Ideally, there should be no change in the transformer’s output voltage from no-load to full-load. In such a case the voltage regulation is said to be 0%. To get the best performance out of a transformer, voltage regulation should be the lowest possible.

This may be calculated from load conditions and the result saved as a troubleshooting and predictive maintenance benchmark. If the percentage change is too high, a check is needed for power factor correction for the loads on that transformer.

The direct connection of the capacitor to a power transformer, which is jointly switched in and out, is feasible and permissible both at the high voltage side and the low voltage side. In cases where harmonics exist in the line, the line should be checked to determine whether the capacitors and the power transformer create a resonance.

Care should be taken not to over-compensate the power transformer during low load operation in order to avoid an unacceptable rise in voltage.

For power factor correction of transformers only the no-load reactive power has to be covered. The required capacitor output for three-phase transformers depends on the short-circuit voltage and is between 3% and 12% of the rated transformer output.

→ **Material provided**

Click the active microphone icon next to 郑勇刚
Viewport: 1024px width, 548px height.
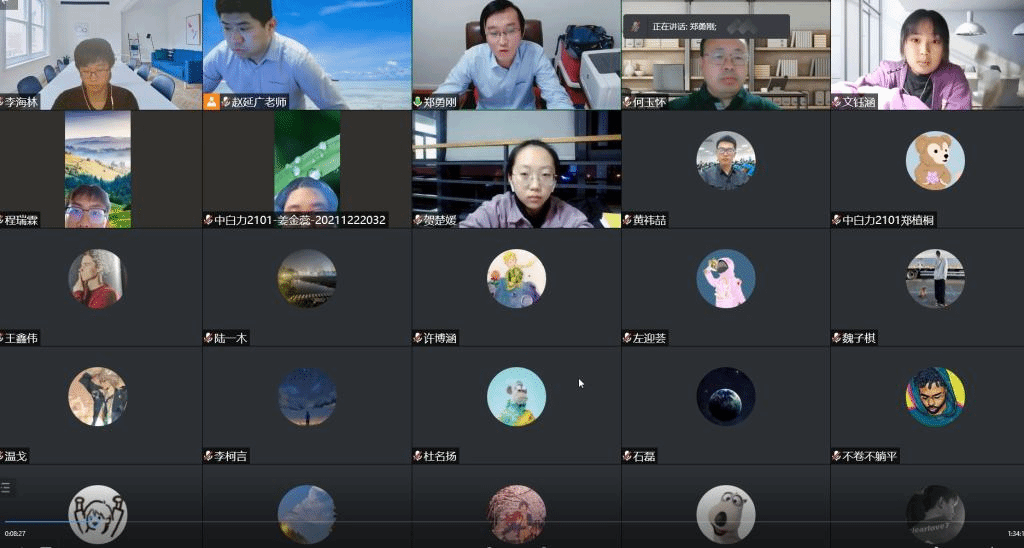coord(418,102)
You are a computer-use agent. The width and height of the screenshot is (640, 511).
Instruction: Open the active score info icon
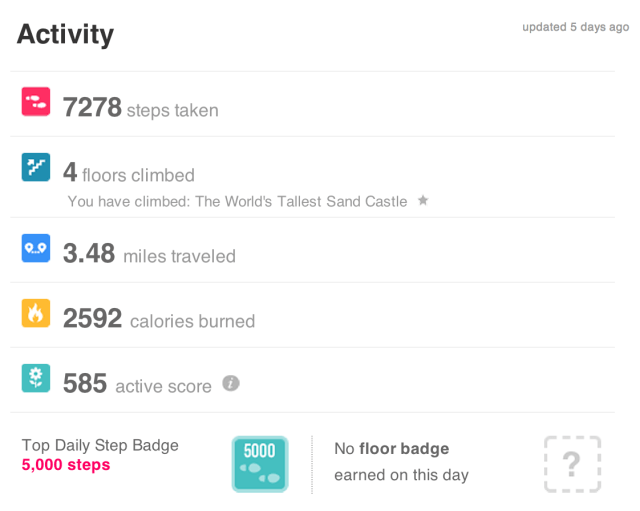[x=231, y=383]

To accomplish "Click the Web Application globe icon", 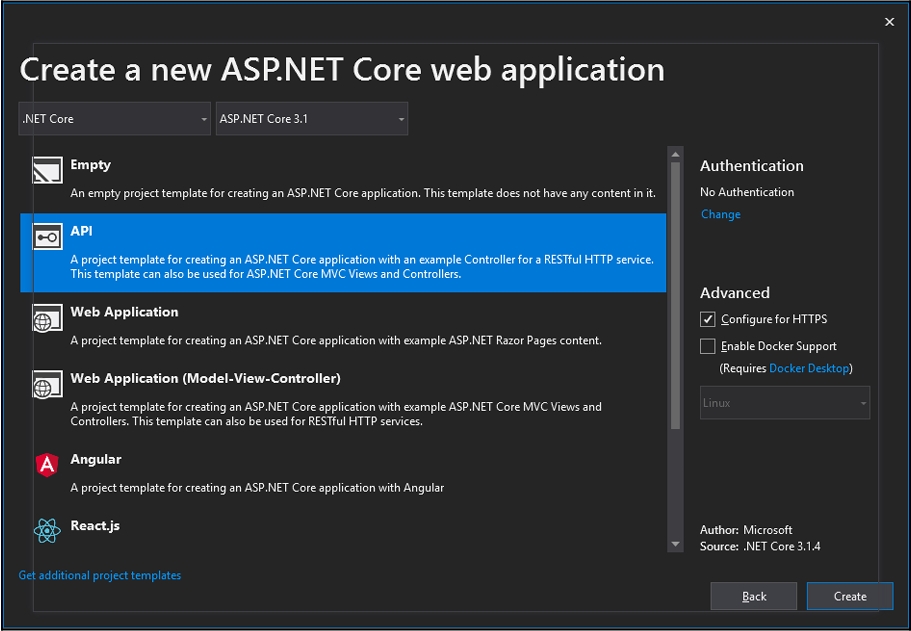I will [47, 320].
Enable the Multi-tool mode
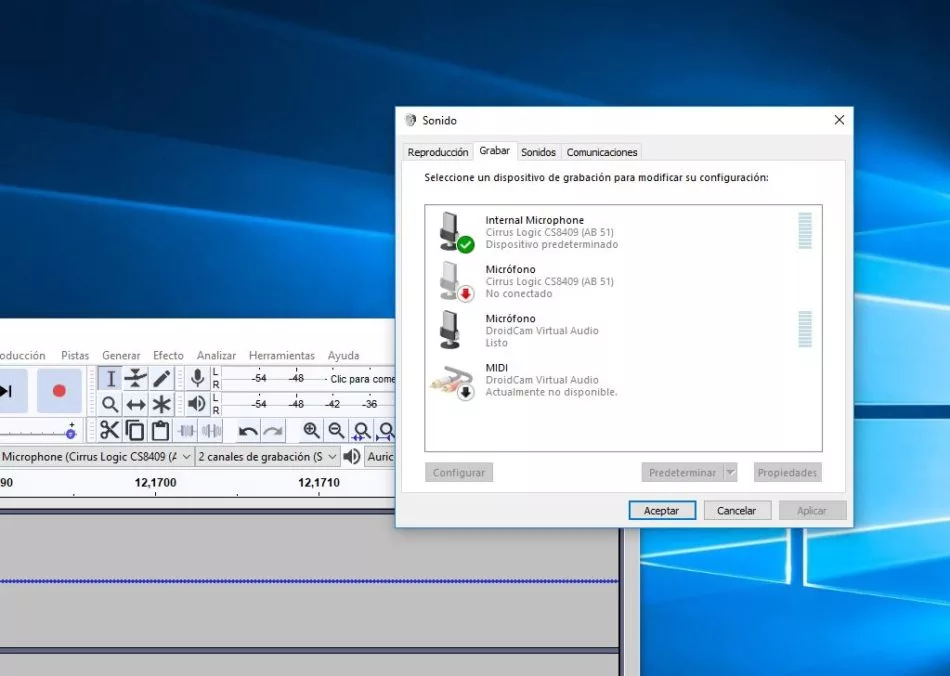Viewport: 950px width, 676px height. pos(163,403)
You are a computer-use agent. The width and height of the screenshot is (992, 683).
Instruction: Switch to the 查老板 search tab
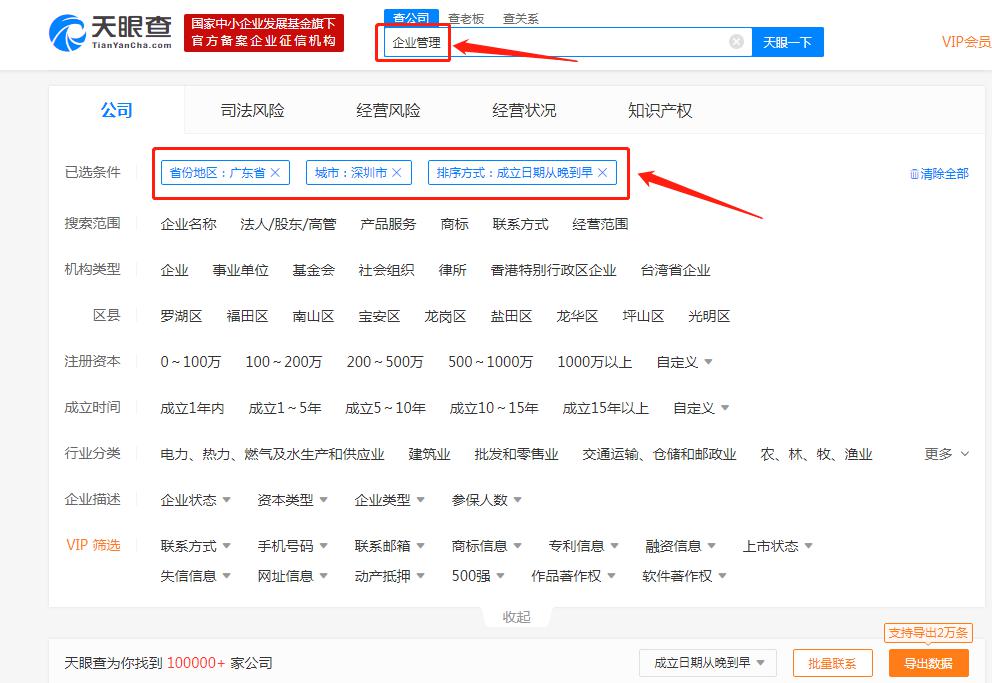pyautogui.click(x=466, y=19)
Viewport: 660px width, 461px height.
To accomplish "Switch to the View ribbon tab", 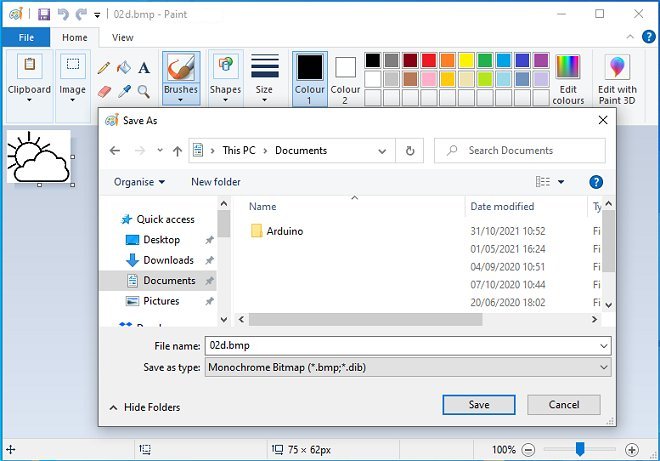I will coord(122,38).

==

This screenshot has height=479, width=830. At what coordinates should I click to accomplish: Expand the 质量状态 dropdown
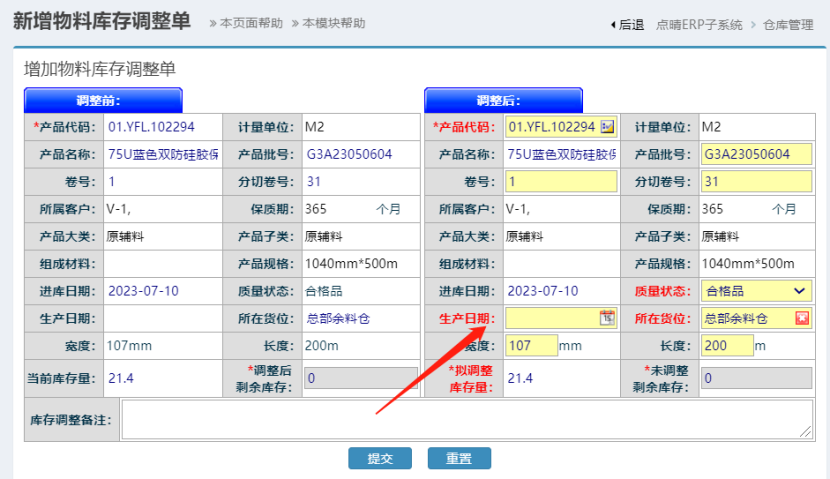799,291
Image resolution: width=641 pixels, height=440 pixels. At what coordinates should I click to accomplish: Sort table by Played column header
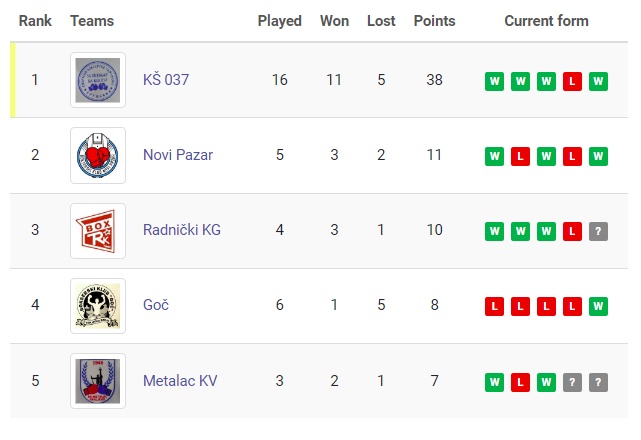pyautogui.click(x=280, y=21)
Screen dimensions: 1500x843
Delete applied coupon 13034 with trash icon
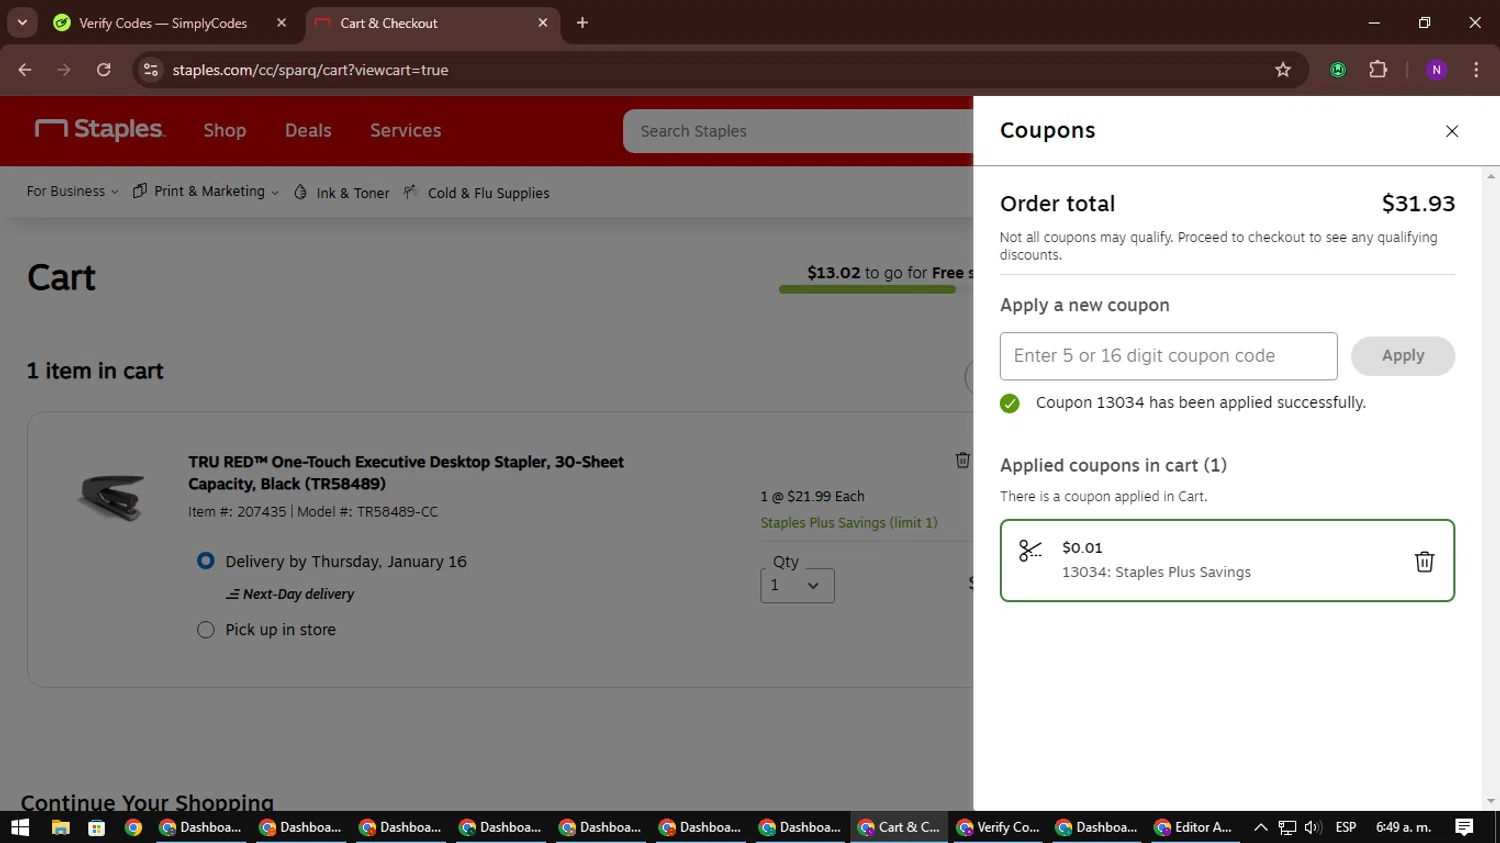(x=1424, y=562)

→ **Requests**
(1) Answer these questions using the transformer text:
(a) What is the voltage regulation when a transformer's output voltage does not change from no-load to full-load?
(b) When harmonics exist in the line, what should the line be checked for?
(c) What range of rated transformer output does the required capacitor output for three-phase transformers fall within?
(2) From the transformer text, extract the passage between "This may be" and "create a resonance.", inclusive.

→ **Exercise responses**
(1)
(a) 0%.
(b) Whether the capacitors and the power transformer create a resonance.
(c) Between 3% and 12% of the rated transformer output.

(2)
This may be calculated from load conditions and the result saved as a troubleshooting and predictive maintenance benchmark. If the percentage change is too high, a check is needed for power factor correction for the loads on that transformer.

The direct connection of the capacitor to a power transformer, which is jointly switched in and out, is feasible and permissible both at the high voltage side and the low voltage side. In cases where harmonics exist in the line, the line should be checked to determine whether the capacitors and the power transformer create a resonance.